M. Isidore écarta les bras dans un geste d’impuissance. La Reynie hocha la tête :

—    Bien ! Je vous remercie d’être venu, Monsieur ?....

—    Sainfoin du Bouloy, Monsieur le lieutenant général.

—    Je m’en souviendrai à l’avenir. En échange, je vous prie instamment de ne rien révéler de ce qui s’est dit ici. Tout au moins jusqu’à ce que je vous y autorise. Il se peut que derrière cette histoire... plutôt leste, se cache quelque chose de plus grave. Alors pas de bavardages intempestifs !

—    Oh ! Monsieur le lieutenant général ! protesta Sainfoin offensé.

—    Je ne vous accuse pas.
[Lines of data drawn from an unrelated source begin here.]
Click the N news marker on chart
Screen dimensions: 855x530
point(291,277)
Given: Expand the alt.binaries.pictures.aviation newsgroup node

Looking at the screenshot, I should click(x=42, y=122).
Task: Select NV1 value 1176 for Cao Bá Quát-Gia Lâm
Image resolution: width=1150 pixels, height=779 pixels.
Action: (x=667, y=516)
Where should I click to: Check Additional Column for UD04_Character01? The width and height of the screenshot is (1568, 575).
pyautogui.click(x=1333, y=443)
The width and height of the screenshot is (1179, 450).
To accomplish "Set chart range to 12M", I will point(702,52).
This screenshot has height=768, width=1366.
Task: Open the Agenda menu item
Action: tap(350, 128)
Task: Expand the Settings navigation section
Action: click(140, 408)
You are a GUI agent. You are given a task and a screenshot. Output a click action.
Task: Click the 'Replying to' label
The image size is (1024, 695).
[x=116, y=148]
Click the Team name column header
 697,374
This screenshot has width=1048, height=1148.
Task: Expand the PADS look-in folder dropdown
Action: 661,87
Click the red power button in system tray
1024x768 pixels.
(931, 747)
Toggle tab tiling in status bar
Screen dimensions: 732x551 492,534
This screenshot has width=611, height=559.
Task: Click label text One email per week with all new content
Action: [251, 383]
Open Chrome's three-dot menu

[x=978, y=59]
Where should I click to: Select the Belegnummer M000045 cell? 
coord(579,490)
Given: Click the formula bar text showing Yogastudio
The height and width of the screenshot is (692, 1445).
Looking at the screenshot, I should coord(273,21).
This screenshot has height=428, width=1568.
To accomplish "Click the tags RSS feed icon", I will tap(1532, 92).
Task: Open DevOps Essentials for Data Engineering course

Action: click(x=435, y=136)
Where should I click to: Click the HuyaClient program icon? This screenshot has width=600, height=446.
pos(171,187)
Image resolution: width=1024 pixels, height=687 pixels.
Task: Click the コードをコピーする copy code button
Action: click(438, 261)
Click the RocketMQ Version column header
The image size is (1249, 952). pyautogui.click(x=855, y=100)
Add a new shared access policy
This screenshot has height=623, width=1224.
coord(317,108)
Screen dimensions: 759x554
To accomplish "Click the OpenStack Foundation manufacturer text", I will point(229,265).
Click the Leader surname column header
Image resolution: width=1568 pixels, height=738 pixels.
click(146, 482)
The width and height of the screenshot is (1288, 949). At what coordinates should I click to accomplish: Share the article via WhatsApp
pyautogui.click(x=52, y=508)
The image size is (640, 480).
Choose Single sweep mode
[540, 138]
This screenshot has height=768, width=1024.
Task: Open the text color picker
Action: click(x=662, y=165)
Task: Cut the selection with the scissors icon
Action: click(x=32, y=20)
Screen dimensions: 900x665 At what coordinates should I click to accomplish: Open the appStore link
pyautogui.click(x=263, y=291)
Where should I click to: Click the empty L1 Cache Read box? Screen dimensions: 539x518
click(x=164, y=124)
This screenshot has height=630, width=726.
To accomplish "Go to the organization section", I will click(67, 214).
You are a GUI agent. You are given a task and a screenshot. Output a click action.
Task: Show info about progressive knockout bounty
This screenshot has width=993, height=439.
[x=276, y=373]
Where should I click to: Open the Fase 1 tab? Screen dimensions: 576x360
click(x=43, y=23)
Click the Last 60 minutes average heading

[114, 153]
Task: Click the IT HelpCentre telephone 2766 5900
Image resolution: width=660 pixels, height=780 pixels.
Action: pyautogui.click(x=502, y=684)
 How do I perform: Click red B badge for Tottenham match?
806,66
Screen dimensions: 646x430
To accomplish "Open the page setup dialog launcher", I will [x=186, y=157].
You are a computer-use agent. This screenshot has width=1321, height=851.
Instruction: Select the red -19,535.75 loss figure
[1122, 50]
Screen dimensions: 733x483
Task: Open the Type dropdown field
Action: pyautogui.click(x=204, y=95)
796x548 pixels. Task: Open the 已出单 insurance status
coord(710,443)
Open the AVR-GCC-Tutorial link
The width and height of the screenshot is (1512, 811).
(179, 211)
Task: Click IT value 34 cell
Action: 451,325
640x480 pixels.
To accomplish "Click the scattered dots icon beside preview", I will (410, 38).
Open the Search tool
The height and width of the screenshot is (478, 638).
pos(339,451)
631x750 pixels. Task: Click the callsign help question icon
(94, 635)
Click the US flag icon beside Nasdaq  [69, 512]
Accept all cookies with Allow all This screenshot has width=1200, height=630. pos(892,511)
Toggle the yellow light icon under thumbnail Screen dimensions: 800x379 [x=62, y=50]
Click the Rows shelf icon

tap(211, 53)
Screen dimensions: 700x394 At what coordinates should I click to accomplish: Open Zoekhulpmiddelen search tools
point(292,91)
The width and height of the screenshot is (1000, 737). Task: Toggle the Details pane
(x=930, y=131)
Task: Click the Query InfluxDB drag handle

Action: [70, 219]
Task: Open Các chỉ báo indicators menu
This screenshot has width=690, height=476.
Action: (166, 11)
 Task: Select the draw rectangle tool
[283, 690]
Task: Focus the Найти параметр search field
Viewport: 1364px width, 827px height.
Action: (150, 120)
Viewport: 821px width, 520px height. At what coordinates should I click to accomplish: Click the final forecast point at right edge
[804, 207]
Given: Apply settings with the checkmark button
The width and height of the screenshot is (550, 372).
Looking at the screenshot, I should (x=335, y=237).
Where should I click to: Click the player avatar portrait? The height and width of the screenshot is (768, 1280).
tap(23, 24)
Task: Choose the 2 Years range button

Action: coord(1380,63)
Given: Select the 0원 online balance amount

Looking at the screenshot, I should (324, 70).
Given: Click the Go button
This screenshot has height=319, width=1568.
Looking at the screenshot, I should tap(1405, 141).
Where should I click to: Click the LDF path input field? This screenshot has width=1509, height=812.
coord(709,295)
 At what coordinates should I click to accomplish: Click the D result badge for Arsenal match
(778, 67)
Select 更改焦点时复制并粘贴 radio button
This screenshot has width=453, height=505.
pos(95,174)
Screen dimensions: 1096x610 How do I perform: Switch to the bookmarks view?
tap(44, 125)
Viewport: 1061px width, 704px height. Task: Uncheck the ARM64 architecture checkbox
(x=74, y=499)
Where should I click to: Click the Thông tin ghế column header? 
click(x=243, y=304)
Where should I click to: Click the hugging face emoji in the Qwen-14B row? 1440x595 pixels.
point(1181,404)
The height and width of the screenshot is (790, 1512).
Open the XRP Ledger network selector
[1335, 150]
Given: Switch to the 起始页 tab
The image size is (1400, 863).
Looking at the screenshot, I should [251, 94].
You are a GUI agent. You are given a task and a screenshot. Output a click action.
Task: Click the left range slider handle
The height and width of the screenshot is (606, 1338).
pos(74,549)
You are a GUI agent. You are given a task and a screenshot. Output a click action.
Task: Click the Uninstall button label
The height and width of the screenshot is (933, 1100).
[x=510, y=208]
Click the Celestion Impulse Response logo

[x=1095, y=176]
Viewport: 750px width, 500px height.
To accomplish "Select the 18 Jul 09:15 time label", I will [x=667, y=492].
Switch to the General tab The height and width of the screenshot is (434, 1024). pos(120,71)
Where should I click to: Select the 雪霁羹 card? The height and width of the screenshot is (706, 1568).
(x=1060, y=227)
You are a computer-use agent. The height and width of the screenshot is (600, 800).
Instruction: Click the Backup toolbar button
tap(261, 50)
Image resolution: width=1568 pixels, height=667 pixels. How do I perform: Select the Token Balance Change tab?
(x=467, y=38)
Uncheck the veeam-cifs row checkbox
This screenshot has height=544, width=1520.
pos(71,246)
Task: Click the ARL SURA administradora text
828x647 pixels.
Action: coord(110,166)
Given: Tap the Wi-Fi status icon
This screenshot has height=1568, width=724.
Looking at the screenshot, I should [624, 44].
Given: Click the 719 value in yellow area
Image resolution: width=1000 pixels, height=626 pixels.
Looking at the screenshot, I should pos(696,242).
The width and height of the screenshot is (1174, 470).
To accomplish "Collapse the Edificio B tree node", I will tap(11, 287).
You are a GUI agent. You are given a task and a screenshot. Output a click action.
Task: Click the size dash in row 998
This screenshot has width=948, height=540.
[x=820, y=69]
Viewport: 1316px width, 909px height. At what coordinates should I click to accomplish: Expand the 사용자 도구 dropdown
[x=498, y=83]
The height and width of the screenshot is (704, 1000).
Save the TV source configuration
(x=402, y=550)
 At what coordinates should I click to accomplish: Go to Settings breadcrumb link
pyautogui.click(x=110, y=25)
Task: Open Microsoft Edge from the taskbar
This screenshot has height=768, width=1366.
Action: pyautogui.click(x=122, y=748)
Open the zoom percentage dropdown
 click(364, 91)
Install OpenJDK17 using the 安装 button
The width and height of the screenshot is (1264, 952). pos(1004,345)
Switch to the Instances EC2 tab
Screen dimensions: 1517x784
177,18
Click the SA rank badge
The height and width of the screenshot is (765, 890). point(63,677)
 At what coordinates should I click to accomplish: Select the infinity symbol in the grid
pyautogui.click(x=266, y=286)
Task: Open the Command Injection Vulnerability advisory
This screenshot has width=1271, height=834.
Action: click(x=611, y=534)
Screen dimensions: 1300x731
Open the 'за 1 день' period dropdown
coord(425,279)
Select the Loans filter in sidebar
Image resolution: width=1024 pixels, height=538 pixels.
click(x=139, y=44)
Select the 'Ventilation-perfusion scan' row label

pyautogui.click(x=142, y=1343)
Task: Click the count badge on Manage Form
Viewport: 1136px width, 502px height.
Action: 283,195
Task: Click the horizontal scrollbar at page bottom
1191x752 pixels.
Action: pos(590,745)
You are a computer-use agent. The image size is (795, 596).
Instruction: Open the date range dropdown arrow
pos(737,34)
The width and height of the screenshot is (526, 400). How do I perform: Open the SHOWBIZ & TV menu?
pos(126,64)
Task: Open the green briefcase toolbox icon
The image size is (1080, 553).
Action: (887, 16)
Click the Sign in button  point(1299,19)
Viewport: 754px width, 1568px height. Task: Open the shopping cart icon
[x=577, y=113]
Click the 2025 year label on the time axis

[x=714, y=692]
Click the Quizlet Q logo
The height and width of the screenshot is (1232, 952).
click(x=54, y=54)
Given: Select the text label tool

Simplement ne confiez à Mlle des Courtils que le strict nécessaire : vous m’avez vu, je vous ai entendu et nous en sommes restés là ! C’est bien compris ?

—    C’est bien compris !

—    Merci. Je ne sais où se trouve Delalande mais j’aimerais, s’il était dans nos murs, que vous fassiez en sorte de ne pas le rencontrer. Il doit ignorer votre visite.

M. Isidore assura qu’il avait parfaitement compris, salua et quitta le Châtelet. Il était venu à pied et rentra chez lui du pas tranquille d’un badaud, ce qui était selon lui la meilleure façon de ne pas se faire remarquer. En outre, il eut beau tourner la tête de tous les côtés, il n’aperçut nulle part la haute silhouette du jeune policier. Alban n’était pas davantage au logis quand M. Isidore s’y présenta et celui-ci put restituer à son amie la partie la plus anodine de son entrevue avec La Reynie qui consistait principalement en ce qu’Alban ne sache rien de sa démarche.

—    Ça coule de source ! S’emporta Mlle Léonie. Ce que je veux savoir c’est si l’on vous a pris au sérieux ou...

—    ... pour un indiscret légèrement timbré ? Non, soyez rassurée. Il était très attentif à ce que je lui disais.

—    Et que pouvons-nous faire ?

—    Patienter !

—    Comme c’est facile !

Après le départ de son visiteur, Nicolas de La Reynie s’accorda encore quelques instants de réflexion. Il n’aimait pas cette histoire qu’à son avis on prenait un peu trop à la légère. La jeune Charlotte n’était pas du bois dont on fait les favorites. En outre, elle était bouleversée quand elle s’était précipitée à la suite du Roi. Bouleversée par quoi ? Par la mort de la Reine qui s’était déclarée si hautement sa protectrice, évidemment ! Mais que pouvait-elle avoir à dire de si urgent au Roi ? Pour oser une pareille démarche, il fallait que ce fût grave et plus encore si Louvois y avait été en tiers. Qu’avait-elle vu de si important pour avoir été aussi perturbée ? Ou aurait-elle été victime d’une imagination dûment nourrie par l’affaire des Poisons encore trop proche pour qu’on n’en parlât plus ? Lui-même avait recueilli des échos, assez naturels à la suite de la mort étonnamment rapide de la Reine. Ce qui était sûr c’était que Charlotte avait suivi le Roi en implorant une audience privée et qu’elle l’avait obtenue. La Reynie savait combien la jeune fille avait changé ces temps derniers. Elle était devenue incontestablement ravissante et le désarroi de cette beauté en pleurs - donc quelque peu en désordre ! - avait-il éveillé l’envie du Roi, le conduisant à des caresses consolantes telles que prendre la belle désolée dans ses bras d’abord puis, dans l’impossibilité d’assouvir son désir dans l’immédiat, avait-il donné à Louvois des ordres pour qu’elle fût conduite dans un lieu discret facile à rejoindre puisque lui-même quittait Versailles quelques minutes plus tard ? Ou alors... mais cela il n’osait pas y penser parce que ce serait le signe d’une telle cruauté !...

Quoi qu’il en soit, l’affaire était trouble et il fallait en avoir le cœur net ! Allant à sa table de travail, il agita la cloche qui lui servait à appeler son secrétaire. Le métal vibrait encore que celui-ci était déjà là. Au service du magistrat depuis plus de dix ans, ce subalterne réservé, incolore, d’une quarantaine d’années, savait qu’il n’était jamais bon de le faire attendre. Surtout lorsqu’il avait, comme aujourd’hui, sa tête des mauvais jours. En fait, La Reynie était perplexe.